JAKARTA - Presiden Prabowo Subianto di hadapan Presiden Rusia Vladimir Putin mengatakan kawasan Asia Tenggara tidak selalu berada dalam kondisi damai. Menurutnya, kawasan tersebut juga menghadapi konflik, ketegangan, dan perbedaan yang mendalam.
Meski demikian, negara-negara di Asia Tenggara memilih mengedepankan konsultasi daripada konfrontasi dalam menghadapi berbagai persoalan. "Asia Tenggara tidak selalu damai. Kawasan kami mengalami konflik, ketegangan, dan perbedaan yang mendalam," kata Prabowo saat berpidato sebagai Tamu Kehormatan Utama di Eastern Economic Forum (EEF) ke-11 di Vladivostok, Rusia, Kamis (3/9/2026).

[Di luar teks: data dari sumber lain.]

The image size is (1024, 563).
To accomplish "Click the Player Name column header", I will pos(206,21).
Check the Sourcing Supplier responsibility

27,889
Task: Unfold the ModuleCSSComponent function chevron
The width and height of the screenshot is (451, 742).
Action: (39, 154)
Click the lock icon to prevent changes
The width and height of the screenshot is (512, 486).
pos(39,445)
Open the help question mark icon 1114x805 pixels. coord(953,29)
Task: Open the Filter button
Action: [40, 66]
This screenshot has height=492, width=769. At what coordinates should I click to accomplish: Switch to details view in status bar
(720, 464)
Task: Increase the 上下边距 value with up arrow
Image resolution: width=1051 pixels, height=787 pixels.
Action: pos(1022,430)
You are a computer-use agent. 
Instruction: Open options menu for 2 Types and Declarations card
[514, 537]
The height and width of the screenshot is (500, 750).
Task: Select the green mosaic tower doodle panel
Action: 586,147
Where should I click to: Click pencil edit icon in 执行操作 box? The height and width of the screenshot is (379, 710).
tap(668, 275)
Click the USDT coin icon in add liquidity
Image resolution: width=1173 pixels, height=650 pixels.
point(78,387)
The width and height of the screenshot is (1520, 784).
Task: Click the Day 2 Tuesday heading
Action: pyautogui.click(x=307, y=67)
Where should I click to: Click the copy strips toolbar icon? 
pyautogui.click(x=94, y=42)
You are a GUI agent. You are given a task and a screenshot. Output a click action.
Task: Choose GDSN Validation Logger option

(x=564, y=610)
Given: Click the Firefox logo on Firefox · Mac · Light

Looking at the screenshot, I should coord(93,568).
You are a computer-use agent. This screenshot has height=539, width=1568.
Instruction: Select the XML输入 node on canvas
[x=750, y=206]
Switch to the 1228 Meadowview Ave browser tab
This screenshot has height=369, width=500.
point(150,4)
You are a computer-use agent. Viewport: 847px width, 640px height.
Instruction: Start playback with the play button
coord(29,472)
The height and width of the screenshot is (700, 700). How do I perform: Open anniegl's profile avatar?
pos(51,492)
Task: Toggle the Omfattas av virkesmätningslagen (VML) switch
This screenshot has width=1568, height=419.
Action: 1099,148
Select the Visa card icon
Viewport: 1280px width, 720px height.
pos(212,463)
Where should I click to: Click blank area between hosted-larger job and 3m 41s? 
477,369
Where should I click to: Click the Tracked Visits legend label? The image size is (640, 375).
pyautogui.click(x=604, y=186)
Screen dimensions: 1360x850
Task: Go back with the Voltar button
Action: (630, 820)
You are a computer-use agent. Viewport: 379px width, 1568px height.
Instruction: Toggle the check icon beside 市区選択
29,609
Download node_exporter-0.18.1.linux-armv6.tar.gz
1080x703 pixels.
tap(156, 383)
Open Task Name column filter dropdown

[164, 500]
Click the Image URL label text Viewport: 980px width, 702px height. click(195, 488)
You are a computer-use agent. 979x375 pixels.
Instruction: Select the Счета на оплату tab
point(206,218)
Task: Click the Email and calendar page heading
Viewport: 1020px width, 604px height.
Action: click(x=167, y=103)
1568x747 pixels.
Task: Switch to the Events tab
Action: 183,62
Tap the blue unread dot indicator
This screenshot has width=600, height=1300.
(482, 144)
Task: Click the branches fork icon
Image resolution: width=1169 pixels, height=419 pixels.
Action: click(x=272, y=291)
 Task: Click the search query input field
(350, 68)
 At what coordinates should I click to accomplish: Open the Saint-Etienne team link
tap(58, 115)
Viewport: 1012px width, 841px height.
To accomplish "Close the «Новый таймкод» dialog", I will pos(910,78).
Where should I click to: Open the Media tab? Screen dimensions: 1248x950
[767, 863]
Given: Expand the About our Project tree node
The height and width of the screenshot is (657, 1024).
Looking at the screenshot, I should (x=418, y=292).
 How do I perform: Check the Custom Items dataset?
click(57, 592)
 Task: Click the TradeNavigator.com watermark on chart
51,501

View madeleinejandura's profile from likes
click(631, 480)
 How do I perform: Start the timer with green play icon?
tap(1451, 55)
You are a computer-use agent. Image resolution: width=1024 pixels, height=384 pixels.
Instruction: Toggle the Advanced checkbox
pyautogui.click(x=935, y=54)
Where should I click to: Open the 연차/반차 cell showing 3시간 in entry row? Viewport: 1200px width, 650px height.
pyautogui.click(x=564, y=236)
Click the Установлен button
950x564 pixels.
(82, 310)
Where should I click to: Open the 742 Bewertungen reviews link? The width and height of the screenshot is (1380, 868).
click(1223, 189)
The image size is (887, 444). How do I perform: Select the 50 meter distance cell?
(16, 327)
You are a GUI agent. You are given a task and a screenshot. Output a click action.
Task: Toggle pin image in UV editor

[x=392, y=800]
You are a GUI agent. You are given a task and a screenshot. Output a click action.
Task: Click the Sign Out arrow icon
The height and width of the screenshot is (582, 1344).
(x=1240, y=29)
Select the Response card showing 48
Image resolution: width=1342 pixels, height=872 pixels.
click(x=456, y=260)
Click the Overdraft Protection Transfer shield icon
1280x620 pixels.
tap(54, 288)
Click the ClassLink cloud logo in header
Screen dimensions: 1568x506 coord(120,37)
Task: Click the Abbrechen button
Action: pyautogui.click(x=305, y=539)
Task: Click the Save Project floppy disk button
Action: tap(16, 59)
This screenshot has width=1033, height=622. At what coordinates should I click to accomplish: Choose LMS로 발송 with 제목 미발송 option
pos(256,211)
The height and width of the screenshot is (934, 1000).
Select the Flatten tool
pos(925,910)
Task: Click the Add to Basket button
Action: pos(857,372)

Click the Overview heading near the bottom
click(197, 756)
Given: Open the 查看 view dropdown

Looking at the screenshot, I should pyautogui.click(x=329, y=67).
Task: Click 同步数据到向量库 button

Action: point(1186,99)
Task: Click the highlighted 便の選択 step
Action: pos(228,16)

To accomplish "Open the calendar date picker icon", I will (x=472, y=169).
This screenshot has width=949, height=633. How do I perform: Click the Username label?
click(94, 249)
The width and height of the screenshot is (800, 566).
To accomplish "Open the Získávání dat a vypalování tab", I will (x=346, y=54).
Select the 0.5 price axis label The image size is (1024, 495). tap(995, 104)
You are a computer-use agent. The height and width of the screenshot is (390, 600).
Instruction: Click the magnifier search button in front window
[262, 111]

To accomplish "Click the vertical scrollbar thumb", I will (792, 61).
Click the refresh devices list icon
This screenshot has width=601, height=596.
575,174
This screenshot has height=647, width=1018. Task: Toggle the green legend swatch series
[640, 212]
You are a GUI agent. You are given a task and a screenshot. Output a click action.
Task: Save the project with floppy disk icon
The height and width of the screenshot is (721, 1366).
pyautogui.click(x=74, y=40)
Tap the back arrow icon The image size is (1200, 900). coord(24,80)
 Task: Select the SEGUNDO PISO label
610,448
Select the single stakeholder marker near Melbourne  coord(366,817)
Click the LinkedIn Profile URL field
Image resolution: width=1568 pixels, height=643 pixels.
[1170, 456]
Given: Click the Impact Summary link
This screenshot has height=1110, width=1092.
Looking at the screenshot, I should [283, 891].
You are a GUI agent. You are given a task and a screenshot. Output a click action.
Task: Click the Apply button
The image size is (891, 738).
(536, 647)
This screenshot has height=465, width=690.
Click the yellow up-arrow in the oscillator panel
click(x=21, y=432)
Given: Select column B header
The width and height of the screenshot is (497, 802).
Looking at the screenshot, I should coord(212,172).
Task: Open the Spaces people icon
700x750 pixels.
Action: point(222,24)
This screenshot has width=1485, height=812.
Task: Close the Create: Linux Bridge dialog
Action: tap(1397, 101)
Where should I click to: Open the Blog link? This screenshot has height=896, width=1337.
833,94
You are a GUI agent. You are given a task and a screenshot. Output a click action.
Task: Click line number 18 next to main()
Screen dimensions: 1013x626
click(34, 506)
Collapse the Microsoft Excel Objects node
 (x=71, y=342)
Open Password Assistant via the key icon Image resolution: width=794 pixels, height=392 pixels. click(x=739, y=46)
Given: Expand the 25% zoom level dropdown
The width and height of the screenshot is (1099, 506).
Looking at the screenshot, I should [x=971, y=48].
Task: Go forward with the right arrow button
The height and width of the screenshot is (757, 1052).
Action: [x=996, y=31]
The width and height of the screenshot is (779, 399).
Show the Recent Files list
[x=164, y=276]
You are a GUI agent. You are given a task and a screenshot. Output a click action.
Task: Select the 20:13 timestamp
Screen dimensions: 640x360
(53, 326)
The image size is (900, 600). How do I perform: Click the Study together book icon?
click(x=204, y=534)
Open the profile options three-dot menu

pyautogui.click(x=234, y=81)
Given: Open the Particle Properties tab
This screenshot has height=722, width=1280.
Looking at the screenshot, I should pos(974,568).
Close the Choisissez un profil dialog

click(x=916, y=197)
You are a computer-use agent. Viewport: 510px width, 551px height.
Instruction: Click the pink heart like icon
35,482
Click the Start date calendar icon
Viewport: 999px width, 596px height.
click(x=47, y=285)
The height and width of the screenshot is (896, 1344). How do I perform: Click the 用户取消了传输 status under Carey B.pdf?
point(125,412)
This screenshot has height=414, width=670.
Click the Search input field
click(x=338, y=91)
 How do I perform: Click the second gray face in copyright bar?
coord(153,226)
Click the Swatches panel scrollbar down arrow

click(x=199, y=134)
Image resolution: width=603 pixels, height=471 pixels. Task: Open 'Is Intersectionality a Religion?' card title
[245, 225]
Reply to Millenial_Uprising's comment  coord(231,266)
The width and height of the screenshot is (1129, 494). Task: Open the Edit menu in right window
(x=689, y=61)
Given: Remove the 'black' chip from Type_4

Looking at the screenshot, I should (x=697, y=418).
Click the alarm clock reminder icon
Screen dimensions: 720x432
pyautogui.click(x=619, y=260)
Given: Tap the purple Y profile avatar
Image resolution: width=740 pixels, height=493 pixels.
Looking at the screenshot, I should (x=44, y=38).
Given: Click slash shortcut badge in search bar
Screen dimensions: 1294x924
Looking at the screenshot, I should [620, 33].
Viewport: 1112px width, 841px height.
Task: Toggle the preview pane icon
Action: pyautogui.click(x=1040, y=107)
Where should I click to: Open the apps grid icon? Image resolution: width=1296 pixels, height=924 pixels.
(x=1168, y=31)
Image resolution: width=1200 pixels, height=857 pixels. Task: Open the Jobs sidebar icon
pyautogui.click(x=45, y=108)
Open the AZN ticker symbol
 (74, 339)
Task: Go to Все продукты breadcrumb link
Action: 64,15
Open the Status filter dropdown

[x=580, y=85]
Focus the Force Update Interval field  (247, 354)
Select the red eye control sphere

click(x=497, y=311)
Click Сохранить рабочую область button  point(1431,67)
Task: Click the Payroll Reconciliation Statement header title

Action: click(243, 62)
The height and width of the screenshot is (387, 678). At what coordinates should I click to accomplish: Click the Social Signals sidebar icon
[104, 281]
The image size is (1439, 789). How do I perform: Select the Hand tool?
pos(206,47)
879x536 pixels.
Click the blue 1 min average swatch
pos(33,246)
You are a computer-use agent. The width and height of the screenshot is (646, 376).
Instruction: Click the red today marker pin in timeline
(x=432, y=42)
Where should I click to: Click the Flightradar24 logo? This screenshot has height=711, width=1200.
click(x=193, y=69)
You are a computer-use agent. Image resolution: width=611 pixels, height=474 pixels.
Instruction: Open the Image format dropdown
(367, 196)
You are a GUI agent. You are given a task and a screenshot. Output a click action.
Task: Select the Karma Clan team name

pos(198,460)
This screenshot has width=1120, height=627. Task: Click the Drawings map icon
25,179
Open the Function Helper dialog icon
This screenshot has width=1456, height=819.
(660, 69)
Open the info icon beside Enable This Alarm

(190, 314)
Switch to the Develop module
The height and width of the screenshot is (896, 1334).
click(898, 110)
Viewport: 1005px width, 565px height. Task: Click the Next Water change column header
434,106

"Maka, ASEAN memilih konsultasi daripada konfrontasi, kerja sama daripada perpecahan," kata Prabowo.
Ia mengungkapkan, pilihan tersebut berhasil menciptakan dividen perdamaian selama hampir enam dekade. Melalui kerja sama, petani dapat berproduksi, pabrik dapat beroperasi, kapal dapat berlayar, bisnis dapat berinvestasi, anak-anak dapat bersekolah, serta keluarga dapat merencanakan masa depan.